The Scott administration has said that the state will continue to receive federal dollars for emergency food distribution and housing programs as long as the governor signs an executive order to continue the services.
Scott said Monday that he intends to issue a new executive order on Tuesday that will “fill the gaps” left by the end of the state of emergency and prevent “any cliffs from happening.”
“As of tomorrow night, we will have a gradual slope away from the state of emergency for those who are impacted in terms of housing and feeding programs,” Scott said. “We’ll have more details tomorrow.”
Minter said she’s worried the state will lose funding it needs to maintain food security programs such as Everyone Eats, which was established by the Legislature during the pandemic. The program, which now relies on FEMA funding, works with restaurants to provide meals for those who have trouble accessing food.

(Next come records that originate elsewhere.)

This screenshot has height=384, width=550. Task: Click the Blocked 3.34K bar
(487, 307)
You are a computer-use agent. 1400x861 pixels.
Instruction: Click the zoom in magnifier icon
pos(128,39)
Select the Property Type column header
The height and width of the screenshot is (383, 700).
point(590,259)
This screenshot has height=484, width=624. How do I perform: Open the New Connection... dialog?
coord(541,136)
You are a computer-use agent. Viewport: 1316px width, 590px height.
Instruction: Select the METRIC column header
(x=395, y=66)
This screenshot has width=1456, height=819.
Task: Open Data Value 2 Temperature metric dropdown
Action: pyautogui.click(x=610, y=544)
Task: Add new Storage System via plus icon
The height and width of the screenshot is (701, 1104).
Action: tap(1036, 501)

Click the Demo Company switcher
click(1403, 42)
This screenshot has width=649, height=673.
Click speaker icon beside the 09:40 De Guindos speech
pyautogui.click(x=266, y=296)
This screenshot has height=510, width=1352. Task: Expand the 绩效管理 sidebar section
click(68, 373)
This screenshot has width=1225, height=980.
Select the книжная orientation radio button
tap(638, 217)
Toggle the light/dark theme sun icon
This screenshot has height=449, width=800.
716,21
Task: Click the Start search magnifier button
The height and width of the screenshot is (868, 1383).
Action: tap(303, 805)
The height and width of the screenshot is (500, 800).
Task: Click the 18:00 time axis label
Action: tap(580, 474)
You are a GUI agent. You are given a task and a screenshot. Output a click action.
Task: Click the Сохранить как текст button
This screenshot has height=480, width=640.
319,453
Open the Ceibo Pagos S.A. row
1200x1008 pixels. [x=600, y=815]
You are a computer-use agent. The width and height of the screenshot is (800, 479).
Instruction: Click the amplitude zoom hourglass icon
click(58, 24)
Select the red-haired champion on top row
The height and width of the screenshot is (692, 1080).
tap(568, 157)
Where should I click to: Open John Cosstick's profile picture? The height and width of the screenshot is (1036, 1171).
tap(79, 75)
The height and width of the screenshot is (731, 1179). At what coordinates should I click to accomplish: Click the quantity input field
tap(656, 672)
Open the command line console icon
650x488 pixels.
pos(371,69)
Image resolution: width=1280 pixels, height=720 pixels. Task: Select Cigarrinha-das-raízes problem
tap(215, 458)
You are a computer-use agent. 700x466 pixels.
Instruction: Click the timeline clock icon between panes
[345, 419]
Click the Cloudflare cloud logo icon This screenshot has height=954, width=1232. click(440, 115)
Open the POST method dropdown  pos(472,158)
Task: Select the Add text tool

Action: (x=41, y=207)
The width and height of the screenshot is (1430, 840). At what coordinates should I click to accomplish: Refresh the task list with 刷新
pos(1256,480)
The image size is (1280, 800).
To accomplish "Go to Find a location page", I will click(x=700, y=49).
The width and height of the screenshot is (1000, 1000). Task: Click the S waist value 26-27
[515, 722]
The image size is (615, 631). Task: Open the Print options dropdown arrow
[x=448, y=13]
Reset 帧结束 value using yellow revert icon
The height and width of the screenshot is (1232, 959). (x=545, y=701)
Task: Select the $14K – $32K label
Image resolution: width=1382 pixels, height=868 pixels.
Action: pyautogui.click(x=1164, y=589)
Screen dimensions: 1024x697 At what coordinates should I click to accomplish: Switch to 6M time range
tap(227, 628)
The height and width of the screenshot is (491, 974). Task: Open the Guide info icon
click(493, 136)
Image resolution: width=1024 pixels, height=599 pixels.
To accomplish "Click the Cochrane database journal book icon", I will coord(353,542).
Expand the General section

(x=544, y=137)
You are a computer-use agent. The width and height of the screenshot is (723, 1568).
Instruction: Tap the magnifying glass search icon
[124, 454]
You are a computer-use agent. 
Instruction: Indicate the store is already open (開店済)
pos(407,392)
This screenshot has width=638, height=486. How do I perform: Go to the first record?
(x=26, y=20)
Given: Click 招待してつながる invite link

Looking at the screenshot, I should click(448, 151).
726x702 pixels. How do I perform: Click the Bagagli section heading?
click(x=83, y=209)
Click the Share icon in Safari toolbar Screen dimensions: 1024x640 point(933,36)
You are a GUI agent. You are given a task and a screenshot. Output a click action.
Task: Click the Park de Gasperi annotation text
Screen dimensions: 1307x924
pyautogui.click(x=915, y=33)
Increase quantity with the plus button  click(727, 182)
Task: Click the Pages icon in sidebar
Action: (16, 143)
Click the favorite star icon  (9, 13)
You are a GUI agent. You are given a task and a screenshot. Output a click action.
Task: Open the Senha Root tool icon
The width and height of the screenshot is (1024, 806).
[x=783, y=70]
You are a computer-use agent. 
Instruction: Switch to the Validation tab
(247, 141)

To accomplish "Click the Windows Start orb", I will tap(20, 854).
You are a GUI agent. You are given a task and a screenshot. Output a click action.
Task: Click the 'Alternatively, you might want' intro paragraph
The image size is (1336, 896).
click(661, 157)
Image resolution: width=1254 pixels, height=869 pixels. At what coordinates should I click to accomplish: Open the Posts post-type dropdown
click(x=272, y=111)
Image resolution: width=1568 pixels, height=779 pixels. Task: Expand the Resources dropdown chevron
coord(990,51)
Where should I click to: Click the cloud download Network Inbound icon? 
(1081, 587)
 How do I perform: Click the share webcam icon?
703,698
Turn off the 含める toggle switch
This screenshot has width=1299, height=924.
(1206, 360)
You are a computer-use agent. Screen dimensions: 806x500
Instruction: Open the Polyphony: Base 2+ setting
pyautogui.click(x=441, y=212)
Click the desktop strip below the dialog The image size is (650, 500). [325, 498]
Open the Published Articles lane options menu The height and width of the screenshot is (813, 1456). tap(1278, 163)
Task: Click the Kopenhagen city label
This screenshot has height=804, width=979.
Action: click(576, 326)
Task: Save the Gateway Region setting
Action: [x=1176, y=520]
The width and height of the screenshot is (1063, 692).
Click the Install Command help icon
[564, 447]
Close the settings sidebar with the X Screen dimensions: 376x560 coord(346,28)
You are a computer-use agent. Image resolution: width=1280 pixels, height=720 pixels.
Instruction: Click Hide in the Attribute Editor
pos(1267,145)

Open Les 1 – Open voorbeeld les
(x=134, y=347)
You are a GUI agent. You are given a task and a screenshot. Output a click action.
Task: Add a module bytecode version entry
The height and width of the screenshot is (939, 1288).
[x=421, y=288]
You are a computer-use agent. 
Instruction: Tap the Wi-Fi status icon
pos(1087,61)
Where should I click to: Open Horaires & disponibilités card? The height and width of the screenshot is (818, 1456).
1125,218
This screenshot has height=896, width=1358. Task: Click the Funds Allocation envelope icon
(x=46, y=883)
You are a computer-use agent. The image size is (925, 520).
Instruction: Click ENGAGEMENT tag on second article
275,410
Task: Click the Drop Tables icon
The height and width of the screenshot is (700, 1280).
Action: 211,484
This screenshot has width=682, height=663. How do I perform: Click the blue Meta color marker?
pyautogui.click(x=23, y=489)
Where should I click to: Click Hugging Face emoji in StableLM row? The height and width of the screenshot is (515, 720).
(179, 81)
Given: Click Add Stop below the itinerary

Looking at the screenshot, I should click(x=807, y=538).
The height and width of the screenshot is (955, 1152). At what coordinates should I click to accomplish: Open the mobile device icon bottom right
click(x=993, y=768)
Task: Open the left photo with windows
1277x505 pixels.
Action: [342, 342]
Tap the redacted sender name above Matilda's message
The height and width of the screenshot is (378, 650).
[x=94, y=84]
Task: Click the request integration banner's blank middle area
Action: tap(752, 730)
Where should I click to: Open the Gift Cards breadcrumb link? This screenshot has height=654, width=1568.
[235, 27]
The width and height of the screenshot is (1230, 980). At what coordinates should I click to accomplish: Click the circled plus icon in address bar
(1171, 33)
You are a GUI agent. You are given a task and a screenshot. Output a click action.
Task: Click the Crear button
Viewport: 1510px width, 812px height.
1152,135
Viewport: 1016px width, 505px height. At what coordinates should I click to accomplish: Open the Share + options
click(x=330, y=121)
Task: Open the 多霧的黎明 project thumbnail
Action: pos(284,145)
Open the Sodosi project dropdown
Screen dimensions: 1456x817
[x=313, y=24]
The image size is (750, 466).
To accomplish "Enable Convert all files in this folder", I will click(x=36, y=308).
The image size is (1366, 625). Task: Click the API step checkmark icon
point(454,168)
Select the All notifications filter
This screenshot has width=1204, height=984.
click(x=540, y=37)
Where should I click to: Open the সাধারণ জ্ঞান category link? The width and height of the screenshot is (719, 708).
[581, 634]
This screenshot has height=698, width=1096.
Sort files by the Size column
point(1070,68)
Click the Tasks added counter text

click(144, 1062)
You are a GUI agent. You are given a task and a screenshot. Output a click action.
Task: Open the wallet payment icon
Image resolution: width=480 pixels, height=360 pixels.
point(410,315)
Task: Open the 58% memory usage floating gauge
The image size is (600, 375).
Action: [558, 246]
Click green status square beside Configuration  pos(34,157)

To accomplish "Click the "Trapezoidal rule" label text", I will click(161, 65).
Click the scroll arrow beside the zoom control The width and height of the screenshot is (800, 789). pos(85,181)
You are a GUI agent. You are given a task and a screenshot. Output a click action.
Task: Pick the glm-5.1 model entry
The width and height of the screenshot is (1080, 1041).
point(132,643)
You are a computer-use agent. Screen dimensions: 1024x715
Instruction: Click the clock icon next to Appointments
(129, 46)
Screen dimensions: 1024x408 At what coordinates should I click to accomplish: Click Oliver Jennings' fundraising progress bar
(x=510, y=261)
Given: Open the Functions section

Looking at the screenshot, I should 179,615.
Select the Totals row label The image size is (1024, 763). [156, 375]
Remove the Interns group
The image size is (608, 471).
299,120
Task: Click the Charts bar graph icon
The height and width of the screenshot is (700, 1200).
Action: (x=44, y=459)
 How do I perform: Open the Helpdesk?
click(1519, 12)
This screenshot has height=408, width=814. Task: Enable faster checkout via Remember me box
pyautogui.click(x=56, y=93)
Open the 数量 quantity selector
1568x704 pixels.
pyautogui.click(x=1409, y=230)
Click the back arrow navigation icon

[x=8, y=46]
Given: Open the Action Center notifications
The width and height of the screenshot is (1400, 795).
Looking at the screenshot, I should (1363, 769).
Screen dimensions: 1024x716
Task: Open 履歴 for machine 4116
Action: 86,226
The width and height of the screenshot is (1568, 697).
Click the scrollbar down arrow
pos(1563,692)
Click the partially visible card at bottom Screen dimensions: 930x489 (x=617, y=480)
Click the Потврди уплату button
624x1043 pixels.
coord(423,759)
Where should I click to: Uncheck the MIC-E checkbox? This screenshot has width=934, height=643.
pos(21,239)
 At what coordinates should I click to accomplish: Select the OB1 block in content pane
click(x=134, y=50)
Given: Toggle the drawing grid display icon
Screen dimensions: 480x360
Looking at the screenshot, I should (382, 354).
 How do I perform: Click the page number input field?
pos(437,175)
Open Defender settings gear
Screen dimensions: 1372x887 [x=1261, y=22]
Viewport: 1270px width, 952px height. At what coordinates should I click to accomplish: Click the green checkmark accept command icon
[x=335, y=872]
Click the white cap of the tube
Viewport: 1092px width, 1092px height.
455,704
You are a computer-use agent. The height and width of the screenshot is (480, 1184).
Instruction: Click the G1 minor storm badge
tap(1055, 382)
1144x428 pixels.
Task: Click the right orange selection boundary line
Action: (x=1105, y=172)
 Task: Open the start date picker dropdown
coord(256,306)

“At a certain point, we’re going to have to either completely end that, or dramatically scale back, and on what timetable we don’t know,” said Minter, whose organization distributes food through the program.
“And what does that look like, and how do we prioritize who does and who doesn’t get meals?” she asked.
In addition, Minter raised concerns about the longevity of FEMA funding that’s been used to help feed homeless residents staying in motels across the state.
The state recently tightened its eligibility requirements for homeless Vermonters seeking housing in motels: As of July 1, about 700 people — roughly a third of the 2,100 adults and 370 kids living in motels — could be forced to find new housing.
Minter said that the systems of support the state has offered during the pandemic “are just going to end very quickly.”
“It was a slow turning of the spigot, and now it’s just a flip of the switch,” Minter said. “And for people who are very insecure in their situation, whether it’s their mental health, their physical location or their food access, it’s really going to be difficult.”